SOURCE RECORDS
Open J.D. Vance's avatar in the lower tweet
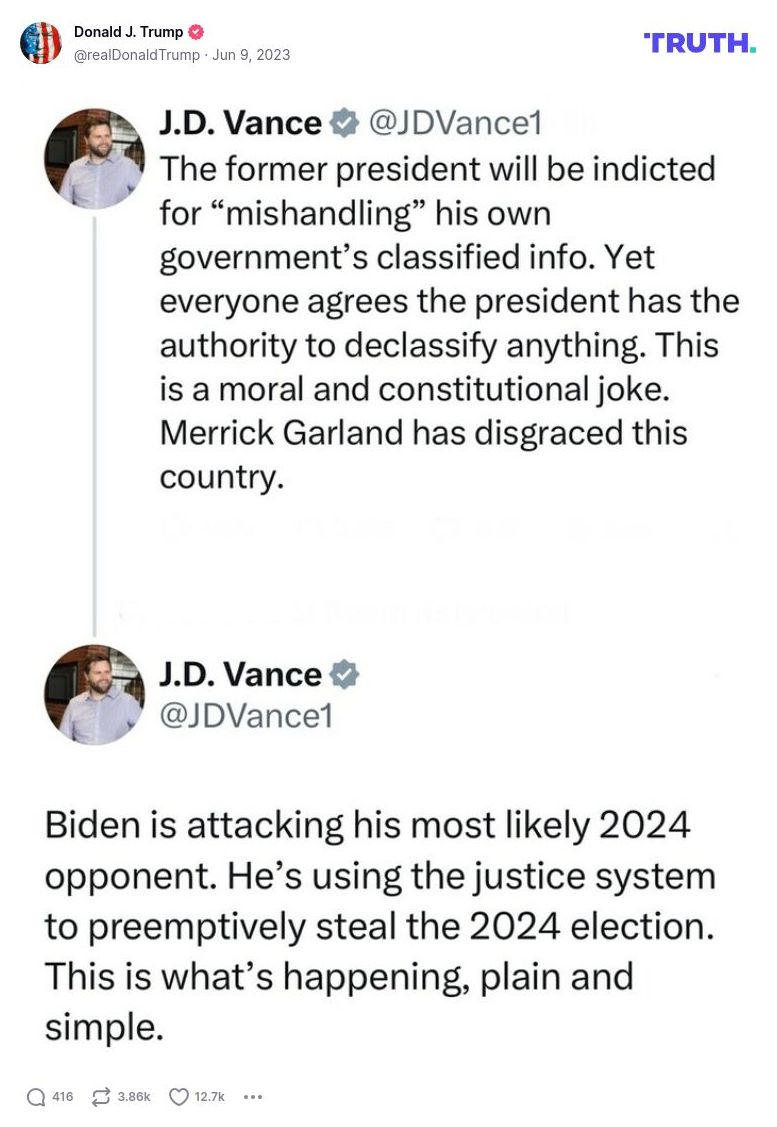Screen dimensions: 777x1127 [x=95, y=694]
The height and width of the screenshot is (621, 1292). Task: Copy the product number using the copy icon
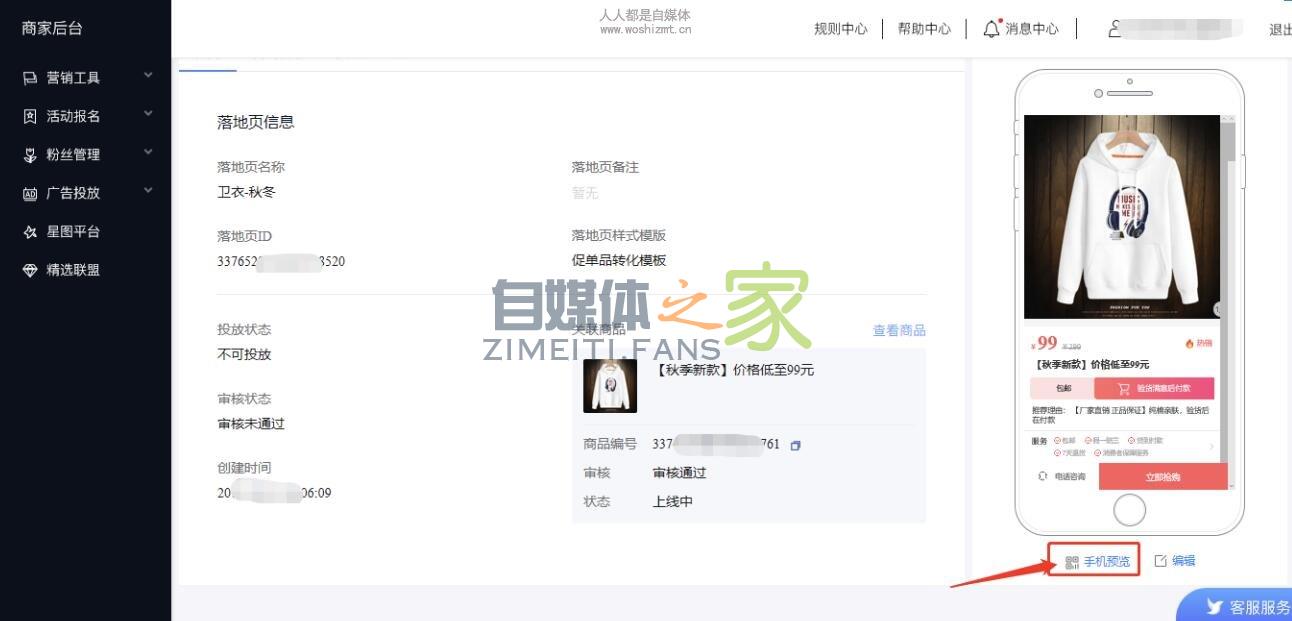click(x=795, y=445)
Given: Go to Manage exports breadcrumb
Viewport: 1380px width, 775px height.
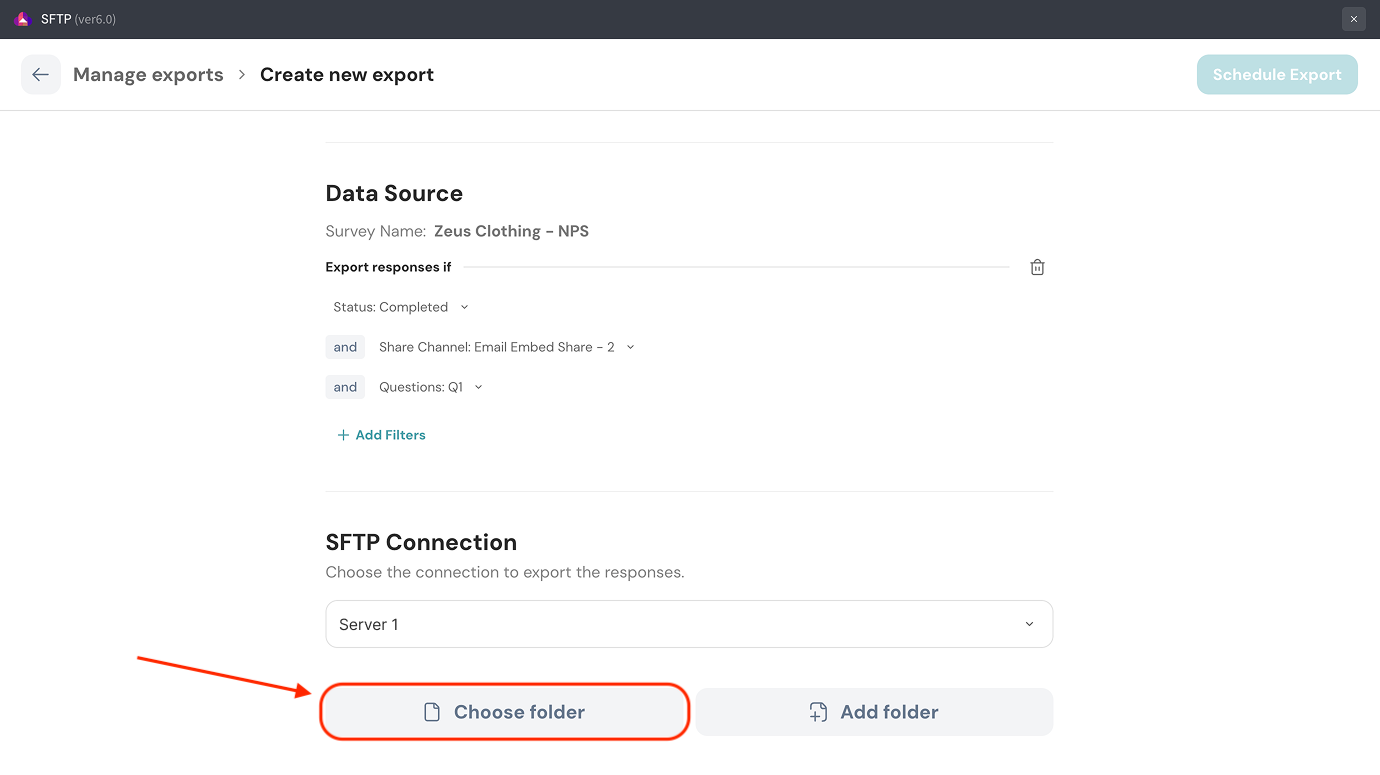Looking at the screenshot, I should (x=148, y=75).
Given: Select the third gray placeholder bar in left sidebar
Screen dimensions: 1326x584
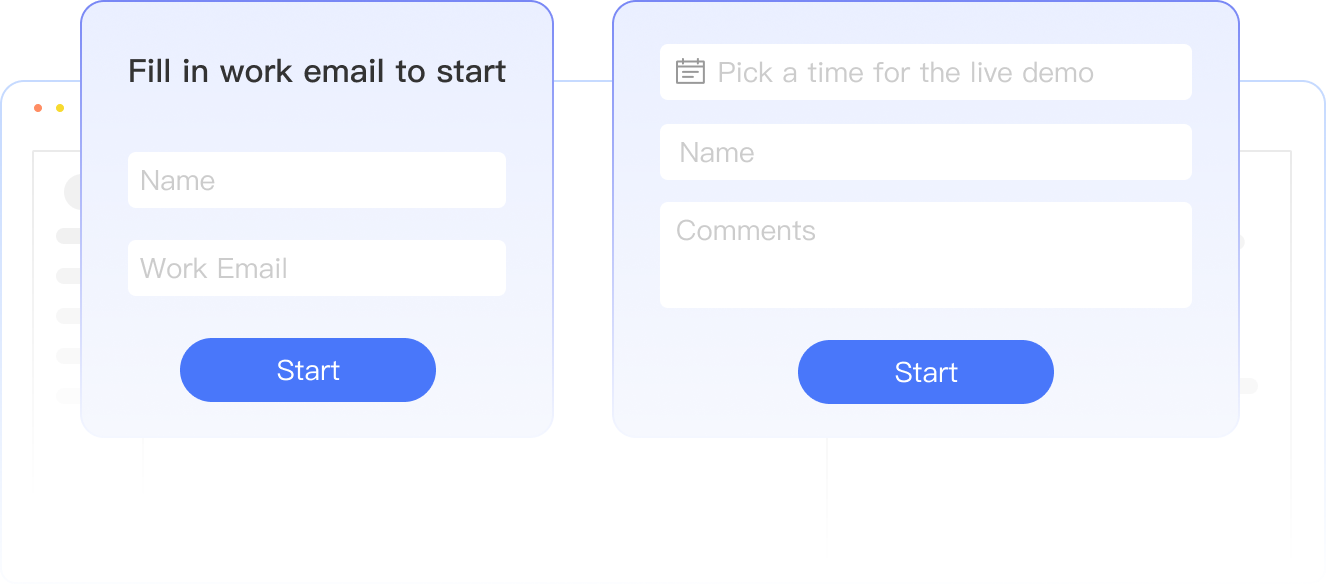Looking at the screenshot, I should [68, 316].
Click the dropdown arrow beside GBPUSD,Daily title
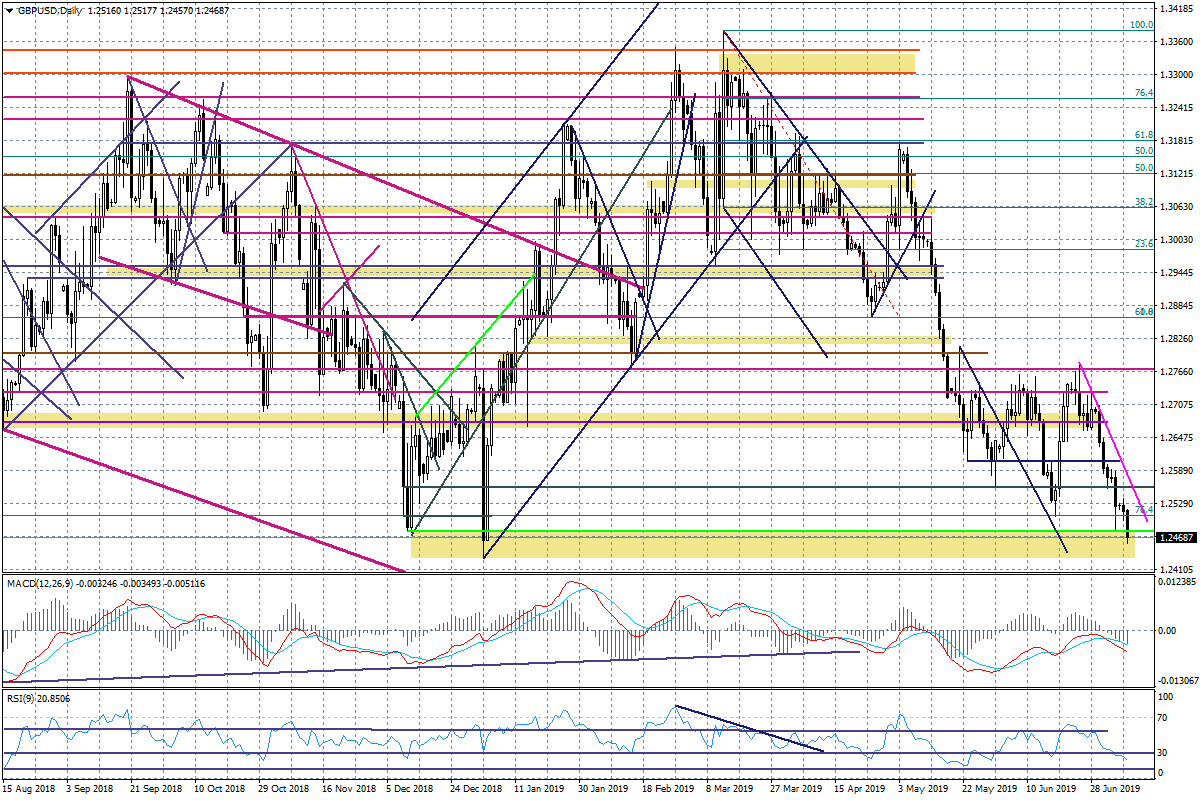Screen dimensions: 1200x800 pos(10,10)
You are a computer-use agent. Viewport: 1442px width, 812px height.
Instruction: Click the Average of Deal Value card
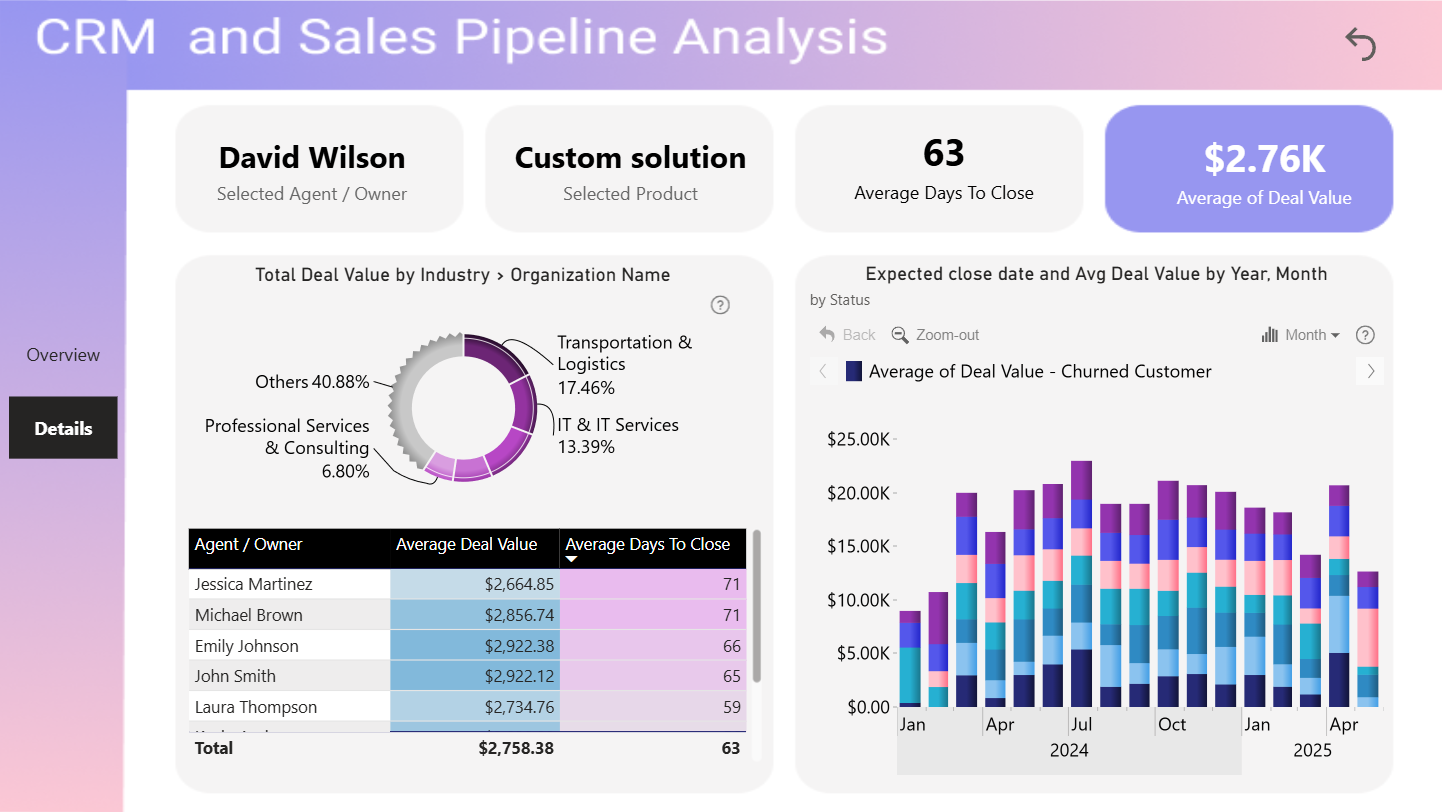coord(1249,169)
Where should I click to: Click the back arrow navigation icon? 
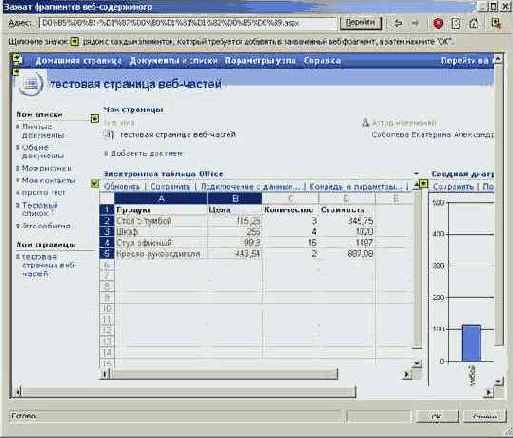click(x=397, y=23)
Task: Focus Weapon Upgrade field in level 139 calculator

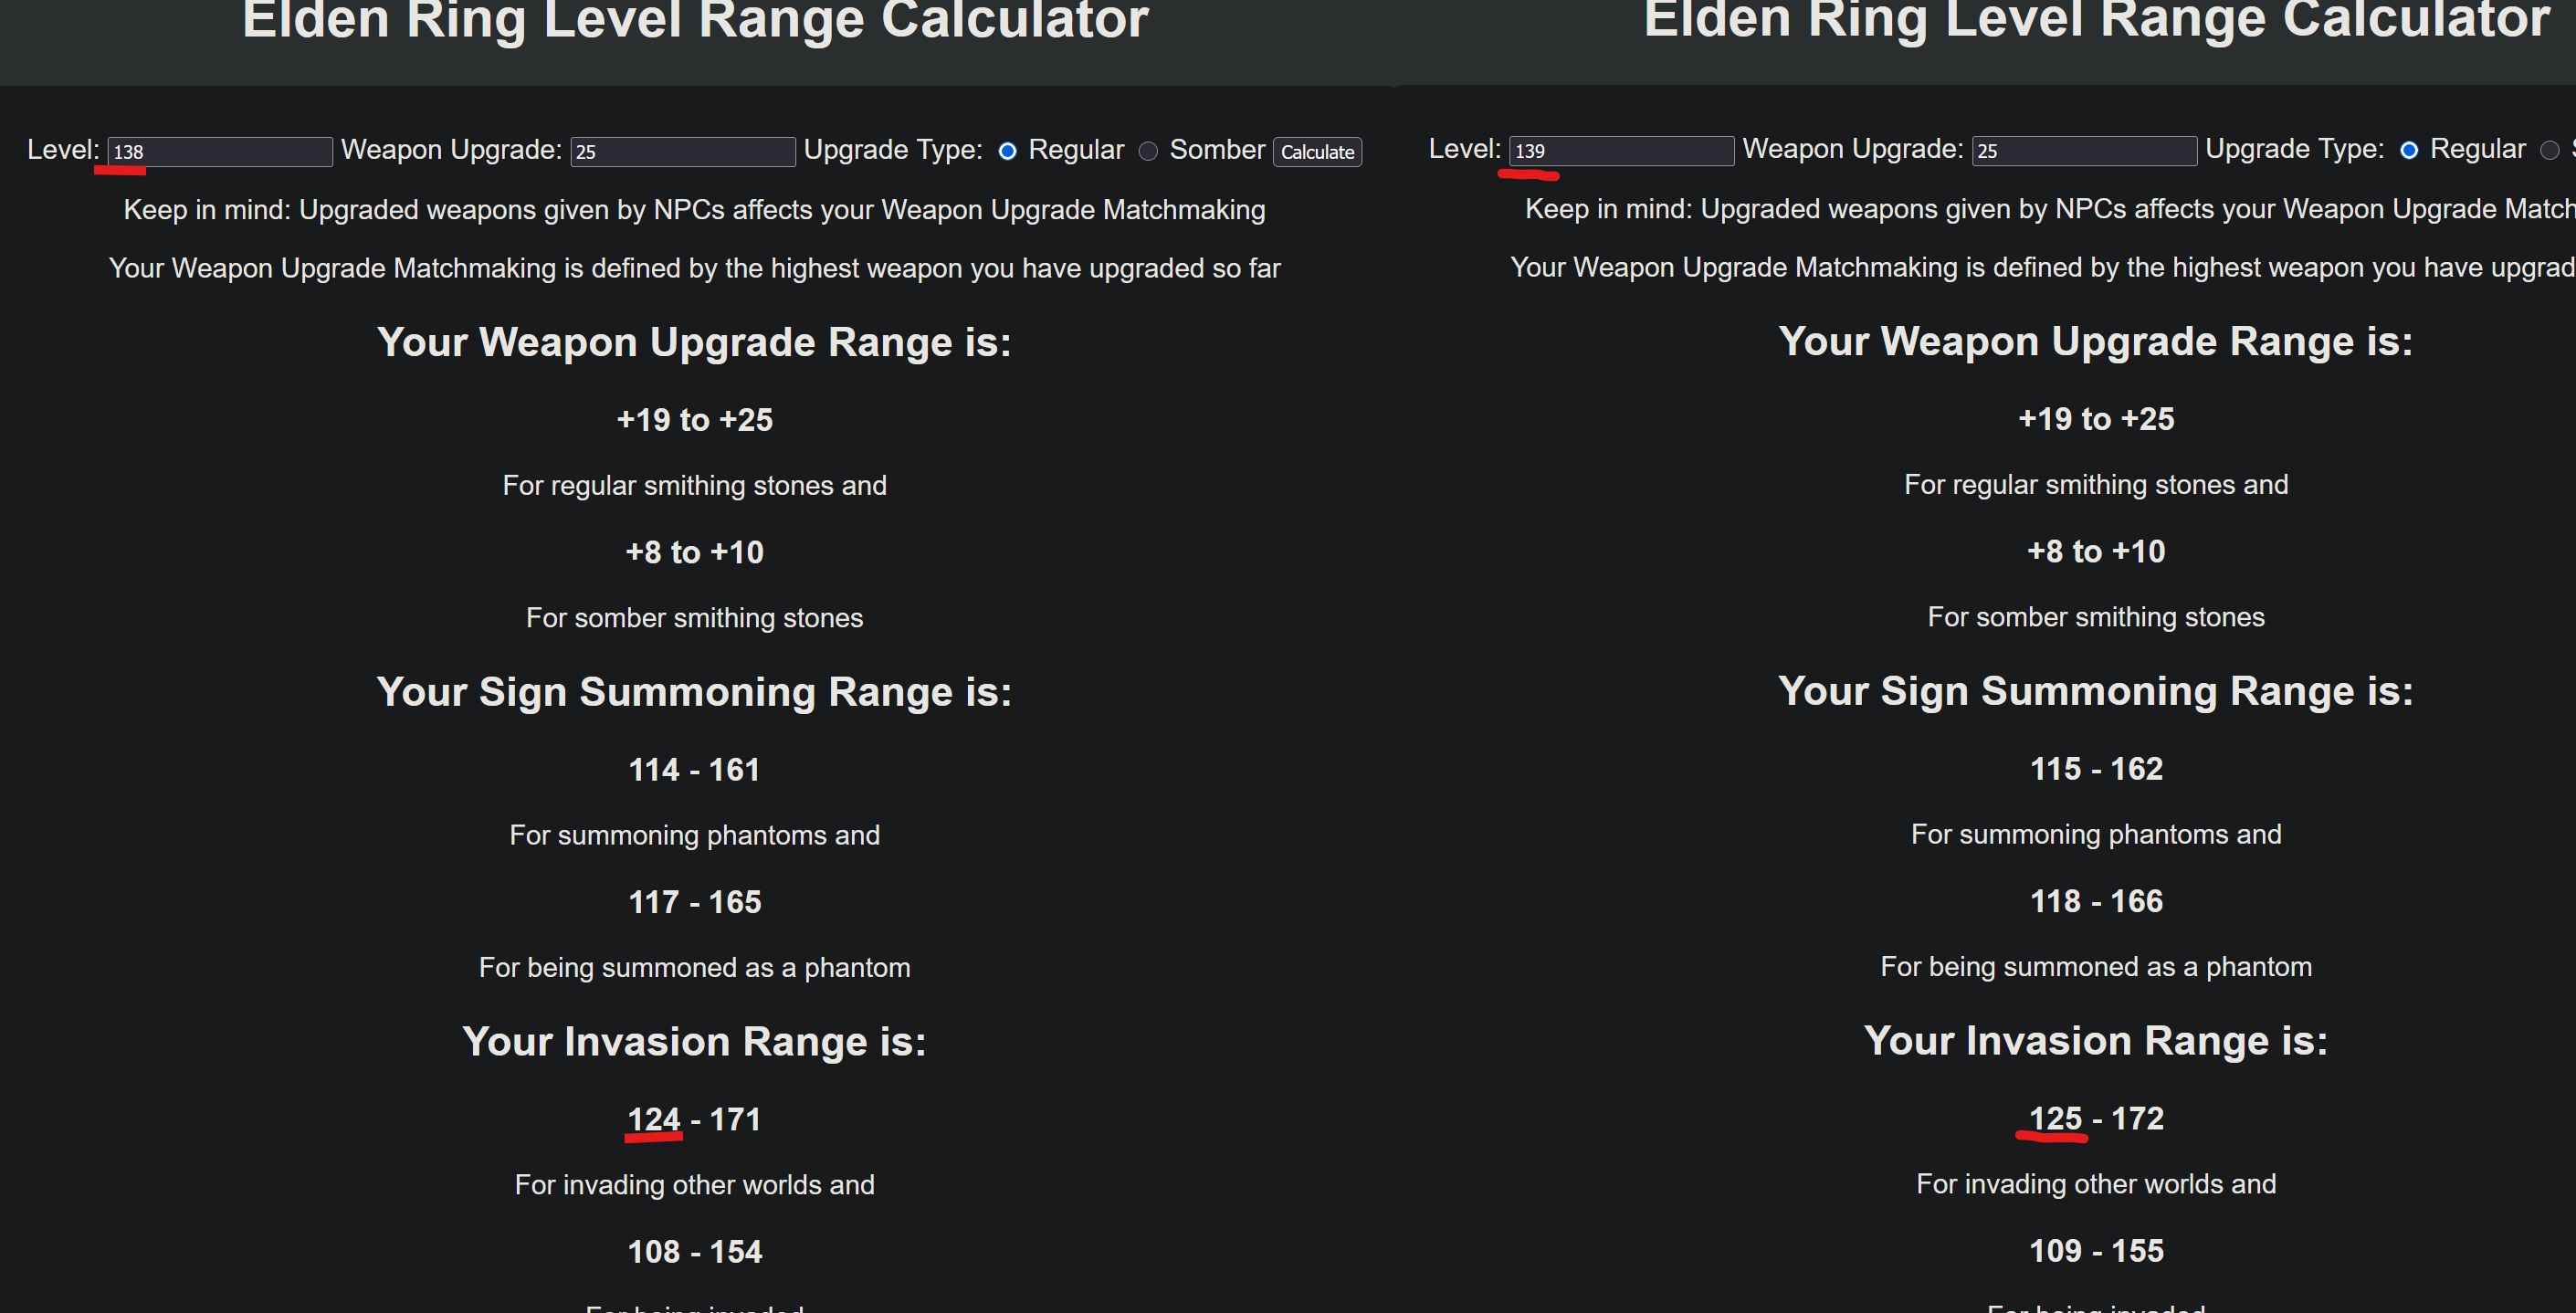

AIM OF THE EXERCISE
Reproduce the entries above exactly. Do not include the images.

SOLUTION TO THIS TASK
Open J.D. Vance's avatar in the lower tweet
Screen dimensions: 777x1127 [x=95, y=694]
The height and width of the screenshot is (621, 1292). Task: Copy the product number using the copy icon
click(x=795, y=445)
Given: Go to Manage exports breadcrumb
Viewport: 1380px width, 775px height.
Looking at the screenshot, I should (x=148, y=75).
Given: Select the third gray placeholder bar in left sidebar
Screen dimensions: 1326x584
Looking at the screenshot, I should [68, 316].
Click the dropdown arrow beside GBPUSD,Daily title
Screen dimensions: 1200x800 pos(10,10)
You are a computer-use agent. Viewport: 1442px width, 812px height.
Instruction: Click the Average of Deal Value card
coord(1249,169)
Where should I click to: Click the back arrow navigation icon? 
click(x=397, y=23)
Task: Focus Weapon Upgrade field in level 139 calculator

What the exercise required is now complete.